7. Other Services You Use
   In addition to the above, you'll need to check associated services are compliant or have a reasonable plan to become compliant. This may include services like your web host who is hosting your website; email services like MailChimp, Aweber etc. which you may be using for marketing and cloud-based data storage services like Amazon S3, Dropbox etc. which may play a role in backing up your site.


8. Consent to Named Third Parties
   Your web forms must clearly identify each party for which the consent is being granted. If consent is being asked for any third-party organisations, these must be named. In your Privacy Notice you will also need to mention any third parties that handle data for you.

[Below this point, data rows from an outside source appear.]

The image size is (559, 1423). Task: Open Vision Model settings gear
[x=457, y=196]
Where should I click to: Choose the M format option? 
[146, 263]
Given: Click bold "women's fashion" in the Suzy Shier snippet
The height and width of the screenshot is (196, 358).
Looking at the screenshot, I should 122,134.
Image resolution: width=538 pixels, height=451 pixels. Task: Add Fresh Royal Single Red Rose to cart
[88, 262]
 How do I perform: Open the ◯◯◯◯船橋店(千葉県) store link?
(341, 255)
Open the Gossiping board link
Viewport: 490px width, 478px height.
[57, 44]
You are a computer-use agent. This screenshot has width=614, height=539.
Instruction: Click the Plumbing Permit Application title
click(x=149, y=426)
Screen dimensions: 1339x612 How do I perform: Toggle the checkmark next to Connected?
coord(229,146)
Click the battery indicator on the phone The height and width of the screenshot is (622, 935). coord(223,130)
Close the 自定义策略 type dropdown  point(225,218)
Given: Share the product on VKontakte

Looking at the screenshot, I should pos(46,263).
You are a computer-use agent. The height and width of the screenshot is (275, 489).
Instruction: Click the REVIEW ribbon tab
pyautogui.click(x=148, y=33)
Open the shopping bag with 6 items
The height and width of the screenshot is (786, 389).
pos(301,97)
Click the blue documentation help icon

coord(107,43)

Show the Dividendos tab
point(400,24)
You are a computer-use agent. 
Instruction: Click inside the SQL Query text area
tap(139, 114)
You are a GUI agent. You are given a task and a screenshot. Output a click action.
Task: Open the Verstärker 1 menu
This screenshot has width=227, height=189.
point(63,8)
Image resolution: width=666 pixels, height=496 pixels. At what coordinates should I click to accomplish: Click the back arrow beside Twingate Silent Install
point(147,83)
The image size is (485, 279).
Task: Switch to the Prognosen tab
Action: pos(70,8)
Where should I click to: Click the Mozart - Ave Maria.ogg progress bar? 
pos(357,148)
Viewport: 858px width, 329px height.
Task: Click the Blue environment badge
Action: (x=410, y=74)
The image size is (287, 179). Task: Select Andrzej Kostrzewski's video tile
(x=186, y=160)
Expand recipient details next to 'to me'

9. Secure Socket Layer (SSL) (https)
   If you have website forms which are sending personal information across the web then you'll also need to make your site/forms secure via Secure Socket Layer (SSL). Google has been encouraging sites to make the move to https for some time, now GDPR will require it.

Please note that the impact of GDPR may permeate your entire business, and the above focuses only on elements of your website.

More information

This article is not a comprehensive account of everything resulting from GDPR. You need to do your own further research and if necessary take legal advice, ideally from a qualified lawyer with a data protection speciality.

• For a general overview of GDPR take a look at the ICO webpages on data protection reform: Guide to Data Protection Regulation.
• If you are unsure of what you should be doing to reach GDPR compliance take a look at: Preparing for GDPR - 12 Steps.
• You can also find two useful checklists at: Getting Ready for GDPR.
• To comply with GDPR we're using Suzanne Dibble's GDPR checklist and GDPR compliance pack (affiliate links).

Addendum

The following (reported) data breaches have occured since GDPR came into effect.

#1 MyHeritage suffered a data breach that resulted in the compromise of email addresses and hashed passwords of all 92,283,889 of its users. On Monday 4 June 2018, the company's Chief Information Security Officer Omer Deutsch revealed the MyHeritage site had suffered a data breach. The actual breach is thought to have happened on Oct 26, 2017.

#2 Reddit discovered a data breach compromising usernames, passwords and email addresses of groups of users on 19 June. The hackers broke in using compromised employee accounts that were protected using SMS two-factor authentication. Two data sets have been accessed by hackers, including one from 2007 containing account details and all public and private posts between 2005 and May 2007. The second data store included logs and databases linked to Reddit's daily digest emails, which was accessed between 3 and 17 June this year. The data includes usernames and email addresses linked to those accounts.

#3 Ticketmaster UK has said customers names, addresses, email addresses, telephone numbers, payment details and Ticketmaster login details were stolen in a computer hack. It identified the breach on Saturday, 23 June.

#4 Timehop discovered an attack at 2:04am US Eastern Time (7:04am BST) on July 4. 21 million users names, email address and some phone numbers were breached as well as encryption keys.